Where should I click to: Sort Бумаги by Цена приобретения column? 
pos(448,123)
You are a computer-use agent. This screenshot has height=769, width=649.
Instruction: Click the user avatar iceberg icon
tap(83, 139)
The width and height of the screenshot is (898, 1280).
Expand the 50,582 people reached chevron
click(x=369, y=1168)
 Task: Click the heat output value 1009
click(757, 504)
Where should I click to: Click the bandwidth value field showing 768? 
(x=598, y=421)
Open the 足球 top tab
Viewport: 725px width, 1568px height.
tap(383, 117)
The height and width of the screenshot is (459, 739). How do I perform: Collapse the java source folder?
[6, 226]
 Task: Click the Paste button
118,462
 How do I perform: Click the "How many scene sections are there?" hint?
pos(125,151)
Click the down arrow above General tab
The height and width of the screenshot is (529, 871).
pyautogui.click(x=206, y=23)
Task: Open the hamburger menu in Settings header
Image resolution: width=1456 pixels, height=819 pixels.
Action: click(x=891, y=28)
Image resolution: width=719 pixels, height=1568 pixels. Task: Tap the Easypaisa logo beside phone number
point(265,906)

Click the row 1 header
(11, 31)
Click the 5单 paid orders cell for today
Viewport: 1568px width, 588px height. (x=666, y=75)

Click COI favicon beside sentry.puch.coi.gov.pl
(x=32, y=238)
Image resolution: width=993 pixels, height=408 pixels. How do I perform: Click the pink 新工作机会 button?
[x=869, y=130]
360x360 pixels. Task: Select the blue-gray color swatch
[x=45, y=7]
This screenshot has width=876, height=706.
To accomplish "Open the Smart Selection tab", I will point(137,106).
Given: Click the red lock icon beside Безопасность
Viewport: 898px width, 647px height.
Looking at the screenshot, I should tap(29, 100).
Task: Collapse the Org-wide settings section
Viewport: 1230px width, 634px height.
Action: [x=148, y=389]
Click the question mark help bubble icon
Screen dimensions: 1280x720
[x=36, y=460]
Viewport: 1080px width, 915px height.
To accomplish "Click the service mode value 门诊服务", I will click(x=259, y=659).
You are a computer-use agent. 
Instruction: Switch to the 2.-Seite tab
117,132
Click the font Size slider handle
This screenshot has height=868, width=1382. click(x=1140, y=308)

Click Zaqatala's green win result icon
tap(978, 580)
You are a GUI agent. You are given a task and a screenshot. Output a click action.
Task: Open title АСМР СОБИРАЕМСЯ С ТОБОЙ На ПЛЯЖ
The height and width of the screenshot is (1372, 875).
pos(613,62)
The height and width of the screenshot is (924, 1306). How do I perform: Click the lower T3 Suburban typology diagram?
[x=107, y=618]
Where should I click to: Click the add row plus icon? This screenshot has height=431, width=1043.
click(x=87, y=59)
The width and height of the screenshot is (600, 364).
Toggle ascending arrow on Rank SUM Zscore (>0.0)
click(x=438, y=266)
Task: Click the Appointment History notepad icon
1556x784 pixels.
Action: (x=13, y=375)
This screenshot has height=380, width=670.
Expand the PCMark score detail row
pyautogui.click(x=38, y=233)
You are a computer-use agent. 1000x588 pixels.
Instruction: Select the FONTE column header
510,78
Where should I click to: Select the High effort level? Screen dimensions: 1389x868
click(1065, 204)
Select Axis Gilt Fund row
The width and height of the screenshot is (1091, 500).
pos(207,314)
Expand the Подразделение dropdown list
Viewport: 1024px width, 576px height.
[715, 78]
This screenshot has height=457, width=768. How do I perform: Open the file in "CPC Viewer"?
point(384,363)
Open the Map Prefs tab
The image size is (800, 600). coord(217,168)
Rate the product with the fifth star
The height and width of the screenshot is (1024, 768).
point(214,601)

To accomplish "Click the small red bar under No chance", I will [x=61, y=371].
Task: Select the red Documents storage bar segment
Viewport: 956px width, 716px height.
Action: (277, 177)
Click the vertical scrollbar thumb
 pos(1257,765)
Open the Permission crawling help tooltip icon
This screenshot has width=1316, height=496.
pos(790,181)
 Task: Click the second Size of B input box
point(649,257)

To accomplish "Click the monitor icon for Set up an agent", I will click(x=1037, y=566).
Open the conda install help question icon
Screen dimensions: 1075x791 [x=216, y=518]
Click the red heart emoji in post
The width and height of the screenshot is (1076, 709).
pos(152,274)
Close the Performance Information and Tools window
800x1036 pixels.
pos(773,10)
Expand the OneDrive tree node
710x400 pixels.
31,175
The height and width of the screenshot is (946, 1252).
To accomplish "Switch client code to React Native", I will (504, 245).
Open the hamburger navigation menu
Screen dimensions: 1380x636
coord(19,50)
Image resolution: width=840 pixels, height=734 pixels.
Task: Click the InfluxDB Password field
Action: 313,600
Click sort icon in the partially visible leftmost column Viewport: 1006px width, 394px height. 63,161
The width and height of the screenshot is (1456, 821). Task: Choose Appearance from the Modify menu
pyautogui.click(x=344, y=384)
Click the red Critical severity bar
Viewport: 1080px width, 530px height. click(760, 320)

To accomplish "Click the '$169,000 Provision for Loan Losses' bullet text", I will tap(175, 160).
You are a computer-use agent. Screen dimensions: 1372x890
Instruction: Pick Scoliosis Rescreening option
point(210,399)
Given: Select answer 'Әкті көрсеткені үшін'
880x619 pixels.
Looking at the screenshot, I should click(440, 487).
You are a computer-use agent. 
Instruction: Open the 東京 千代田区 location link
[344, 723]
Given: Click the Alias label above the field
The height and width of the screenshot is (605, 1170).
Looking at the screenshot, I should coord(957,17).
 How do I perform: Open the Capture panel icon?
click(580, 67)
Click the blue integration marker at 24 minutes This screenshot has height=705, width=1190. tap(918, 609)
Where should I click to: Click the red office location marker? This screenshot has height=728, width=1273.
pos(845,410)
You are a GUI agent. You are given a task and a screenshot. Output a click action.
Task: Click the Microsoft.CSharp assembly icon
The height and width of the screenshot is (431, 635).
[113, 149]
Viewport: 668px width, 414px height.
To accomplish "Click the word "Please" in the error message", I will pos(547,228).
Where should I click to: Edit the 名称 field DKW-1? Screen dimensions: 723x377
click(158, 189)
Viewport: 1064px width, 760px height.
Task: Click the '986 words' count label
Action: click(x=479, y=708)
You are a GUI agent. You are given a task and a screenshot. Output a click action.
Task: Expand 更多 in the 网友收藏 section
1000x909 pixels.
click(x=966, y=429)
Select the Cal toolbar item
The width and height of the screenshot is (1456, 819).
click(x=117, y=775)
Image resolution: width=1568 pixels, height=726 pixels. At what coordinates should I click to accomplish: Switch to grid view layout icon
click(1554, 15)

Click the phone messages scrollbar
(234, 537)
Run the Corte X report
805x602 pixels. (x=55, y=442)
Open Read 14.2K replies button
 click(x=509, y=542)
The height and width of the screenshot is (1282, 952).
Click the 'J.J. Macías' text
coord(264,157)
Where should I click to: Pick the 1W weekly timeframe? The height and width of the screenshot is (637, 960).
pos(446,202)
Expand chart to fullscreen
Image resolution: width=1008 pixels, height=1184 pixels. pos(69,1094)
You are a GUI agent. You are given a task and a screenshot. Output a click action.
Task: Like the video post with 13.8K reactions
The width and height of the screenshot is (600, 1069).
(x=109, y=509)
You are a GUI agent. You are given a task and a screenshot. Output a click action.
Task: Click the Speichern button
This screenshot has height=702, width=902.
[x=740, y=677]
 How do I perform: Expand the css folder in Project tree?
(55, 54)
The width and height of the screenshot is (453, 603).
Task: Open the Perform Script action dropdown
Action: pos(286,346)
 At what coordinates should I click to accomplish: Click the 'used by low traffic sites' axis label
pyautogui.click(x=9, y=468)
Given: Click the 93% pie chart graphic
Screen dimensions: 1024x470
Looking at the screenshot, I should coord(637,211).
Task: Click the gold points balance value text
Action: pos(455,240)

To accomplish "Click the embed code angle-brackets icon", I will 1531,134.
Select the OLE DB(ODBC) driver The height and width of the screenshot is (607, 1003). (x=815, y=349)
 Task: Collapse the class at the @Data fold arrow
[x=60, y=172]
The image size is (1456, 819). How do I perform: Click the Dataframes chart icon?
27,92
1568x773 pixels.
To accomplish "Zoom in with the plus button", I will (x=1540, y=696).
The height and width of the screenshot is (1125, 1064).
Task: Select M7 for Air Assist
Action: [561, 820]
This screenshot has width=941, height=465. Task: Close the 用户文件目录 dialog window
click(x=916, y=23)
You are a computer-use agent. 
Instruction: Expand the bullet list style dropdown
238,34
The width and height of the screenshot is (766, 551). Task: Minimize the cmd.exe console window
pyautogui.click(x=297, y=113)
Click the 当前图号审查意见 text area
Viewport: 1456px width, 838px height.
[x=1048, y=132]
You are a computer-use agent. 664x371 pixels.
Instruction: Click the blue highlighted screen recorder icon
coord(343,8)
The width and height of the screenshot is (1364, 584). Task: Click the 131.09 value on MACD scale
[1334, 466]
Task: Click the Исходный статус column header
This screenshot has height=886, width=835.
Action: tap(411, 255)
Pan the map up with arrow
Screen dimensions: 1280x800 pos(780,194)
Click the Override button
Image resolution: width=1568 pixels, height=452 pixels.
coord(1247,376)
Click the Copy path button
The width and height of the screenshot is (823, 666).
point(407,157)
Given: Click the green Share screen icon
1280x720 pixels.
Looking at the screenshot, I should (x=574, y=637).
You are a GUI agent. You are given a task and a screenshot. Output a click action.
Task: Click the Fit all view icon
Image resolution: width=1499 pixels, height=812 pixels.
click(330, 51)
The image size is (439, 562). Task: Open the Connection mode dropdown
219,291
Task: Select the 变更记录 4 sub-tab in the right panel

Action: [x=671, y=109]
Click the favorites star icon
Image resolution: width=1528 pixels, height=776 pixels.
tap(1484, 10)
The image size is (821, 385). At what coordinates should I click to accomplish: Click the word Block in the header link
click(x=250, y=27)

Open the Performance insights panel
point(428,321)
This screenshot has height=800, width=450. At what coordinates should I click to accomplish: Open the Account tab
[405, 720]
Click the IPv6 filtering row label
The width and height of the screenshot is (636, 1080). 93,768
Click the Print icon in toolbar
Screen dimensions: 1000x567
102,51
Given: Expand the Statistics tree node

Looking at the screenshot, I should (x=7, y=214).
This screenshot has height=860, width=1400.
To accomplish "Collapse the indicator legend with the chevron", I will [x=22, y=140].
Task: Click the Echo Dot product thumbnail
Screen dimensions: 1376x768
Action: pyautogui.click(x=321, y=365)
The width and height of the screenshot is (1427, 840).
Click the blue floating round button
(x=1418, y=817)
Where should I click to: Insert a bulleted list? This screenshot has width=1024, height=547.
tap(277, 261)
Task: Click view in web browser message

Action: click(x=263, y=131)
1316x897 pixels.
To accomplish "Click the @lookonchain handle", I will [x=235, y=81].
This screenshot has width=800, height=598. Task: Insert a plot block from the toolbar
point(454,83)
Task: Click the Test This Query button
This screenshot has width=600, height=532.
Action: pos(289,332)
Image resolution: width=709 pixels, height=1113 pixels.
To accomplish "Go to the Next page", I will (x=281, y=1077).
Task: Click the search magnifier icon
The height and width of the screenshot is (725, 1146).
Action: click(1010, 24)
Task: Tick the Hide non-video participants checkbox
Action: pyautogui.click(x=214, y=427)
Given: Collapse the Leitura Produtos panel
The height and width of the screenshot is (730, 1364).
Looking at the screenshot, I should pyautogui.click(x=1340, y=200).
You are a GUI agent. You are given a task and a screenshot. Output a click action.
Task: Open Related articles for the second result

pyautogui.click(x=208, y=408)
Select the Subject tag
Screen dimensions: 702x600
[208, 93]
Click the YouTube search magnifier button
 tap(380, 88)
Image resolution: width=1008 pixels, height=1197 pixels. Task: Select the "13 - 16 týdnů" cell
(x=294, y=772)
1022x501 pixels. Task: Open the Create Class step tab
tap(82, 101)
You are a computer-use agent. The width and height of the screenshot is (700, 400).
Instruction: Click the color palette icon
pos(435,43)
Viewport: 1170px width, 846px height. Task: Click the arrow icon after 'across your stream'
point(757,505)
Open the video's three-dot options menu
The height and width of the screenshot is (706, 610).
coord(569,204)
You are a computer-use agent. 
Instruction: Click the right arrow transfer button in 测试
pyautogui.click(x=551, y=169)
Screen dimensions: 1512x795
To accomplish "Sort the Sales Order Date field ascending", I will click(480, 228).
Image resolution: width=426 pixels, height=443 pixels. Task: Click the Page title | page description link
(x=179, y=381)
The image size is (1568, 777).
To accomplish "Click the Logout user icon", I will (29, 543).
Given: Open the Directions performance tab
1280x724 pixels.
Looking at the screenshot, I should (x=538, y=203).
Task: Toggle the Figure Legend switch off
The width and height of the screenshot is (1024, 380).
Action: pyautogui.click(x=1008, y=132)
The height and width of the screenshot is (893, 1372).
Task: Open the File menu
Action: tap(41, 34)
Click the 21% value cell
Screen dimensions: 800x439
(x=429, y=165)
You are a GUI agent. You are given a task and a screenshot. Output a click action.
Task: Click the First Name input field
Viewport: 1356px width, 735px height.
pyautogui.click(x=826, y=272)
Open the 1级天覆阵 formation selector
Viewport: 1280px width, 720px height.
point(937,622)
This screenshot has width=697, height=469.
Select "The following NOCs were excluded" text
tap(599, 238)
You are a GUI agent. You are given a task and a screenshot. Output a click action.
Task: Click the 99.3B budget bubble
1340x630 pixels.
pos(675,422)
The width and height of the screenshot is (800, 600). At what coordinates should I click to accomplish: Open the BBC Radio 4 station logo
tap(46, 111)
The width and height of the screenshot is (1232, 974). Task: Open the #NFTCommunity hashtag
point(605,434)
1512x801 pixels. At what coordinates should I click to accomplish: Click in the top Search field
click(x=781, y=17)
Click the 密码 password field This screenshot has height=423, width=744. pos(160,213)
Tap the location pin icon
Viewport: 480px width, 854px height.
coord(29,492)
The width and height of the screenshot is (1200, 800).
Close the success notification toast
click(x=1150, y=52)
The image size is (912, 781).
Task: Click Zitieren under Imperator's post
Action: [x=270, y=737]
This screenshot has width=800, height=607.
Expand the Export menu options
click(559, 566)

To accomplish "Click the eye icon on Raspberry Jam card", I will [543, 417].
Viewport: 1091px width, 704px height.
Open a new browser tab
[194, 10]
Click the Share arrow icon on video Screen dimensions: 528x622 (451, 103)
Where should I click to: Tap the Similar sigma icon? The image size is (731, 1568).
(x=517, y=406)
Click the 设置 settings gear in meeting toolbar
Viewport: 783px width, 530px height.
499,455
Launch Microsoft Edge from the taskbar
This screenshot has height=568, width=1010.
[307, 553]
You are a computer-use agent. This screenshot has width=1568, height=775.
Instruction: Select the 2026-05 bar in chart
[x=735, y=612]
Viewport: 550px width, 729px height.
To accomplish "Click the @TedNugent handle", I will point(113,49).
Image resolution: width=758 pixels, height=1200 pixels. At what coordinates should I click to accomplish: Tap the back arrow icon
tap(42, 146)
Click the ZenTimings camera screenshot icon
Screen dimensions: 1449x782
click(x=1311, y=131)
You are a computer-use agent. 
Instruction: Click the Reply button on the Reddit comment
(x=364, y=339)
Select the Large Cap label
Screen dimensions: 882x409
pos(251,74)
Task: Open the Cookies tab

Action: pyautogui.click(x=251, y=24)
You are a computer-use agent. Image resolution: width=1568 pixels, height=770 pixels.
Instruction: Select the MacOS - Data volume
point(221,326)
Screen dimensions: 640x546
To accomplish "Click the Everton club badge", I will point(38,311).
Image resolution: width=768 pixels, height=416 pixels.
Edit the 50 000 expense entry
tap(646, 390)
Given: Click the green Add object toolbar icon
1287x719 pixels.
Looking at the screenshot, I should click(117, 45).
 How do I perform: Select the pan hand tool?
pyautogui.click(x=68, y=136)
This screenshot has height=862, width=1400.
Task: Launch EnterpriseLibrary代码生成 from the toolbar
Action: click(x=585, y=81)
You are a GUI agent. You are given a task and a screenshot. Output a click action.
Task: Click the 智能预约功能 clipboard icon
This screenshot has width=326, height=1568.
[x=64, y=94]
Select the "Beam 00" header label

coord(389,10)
=-=-=
Task details :: Figure out how many lines of the material include "Share", then reply with the count alone.

Solution to the exercise :: 2